_DATA FOR THIS TASK:_
____

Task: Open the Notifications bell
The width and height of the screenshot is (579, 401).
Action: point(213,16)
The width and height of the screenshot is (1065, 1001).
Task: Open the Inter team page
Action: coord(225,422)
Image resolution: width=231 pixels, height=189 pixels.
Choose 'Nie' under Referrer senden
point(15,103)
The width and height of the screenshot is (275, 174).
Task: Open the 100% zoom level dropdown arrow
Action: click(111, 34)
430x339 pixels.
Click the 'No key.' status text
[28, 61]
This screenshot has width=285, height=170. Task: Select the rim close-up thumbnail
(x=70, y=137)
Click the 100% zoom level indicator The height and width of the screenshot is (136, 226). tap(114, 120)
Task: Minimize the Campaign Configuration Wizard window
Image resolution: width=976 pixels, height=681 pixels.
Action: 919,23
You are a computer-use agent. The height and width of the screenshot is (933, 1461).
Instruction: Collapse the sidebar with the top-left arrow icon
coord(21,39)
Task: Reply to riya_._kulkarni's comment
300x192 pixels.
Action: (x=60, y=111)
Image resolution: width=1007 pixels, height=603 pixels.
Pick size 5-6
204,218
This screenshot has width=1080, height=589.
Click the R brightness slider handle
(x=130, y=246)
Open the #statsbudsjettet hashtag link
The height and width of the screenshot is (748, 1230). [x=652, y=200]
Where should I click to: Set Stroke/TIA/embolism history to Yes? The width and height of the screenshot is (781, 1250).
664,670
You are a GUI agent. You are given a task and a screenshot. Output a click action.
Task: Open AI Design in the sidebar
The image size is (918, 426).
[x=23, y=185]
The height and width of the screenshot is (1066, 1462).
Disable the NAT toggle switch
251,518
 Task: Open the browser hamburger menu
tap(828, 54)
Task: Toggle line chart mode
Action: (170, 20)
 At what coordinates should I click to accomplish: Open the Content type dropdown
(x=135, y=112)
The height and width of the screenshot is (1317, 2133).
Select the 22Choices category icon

____

_REQUIREMENTS:_ Copy the stretch from the start of the rows through the line containing "Click the 100%" exactly, with nothing else.

_TASK ANSWER:_
Task: Open the Notifications bell
The width and height of the screenshot is (579, 401).
Action: point(213,16)
The width and height of the screenshot is (1065, 1001).
Task: Open the Inter team page
Action: coord(225,422)
Image resolution: width=231 pixels, height=189 pixels.
Choose 'Nie' under Referrer senden
point(15,103)
The width and height of the screenshot is (275, 174).
Task: Open the 100% zoom level dropdown arrow
Action: click(111, 34)
430x339 pixels.
Click the 'No key.' status text
[28, 61]
This screenshot has width=285, height=170. Task: Select the rim close-up thumbnail
(x=70, y=137)
Click the 100% zoom level indicator The height and width of the screenshot is (136, 226). tap(114, 120)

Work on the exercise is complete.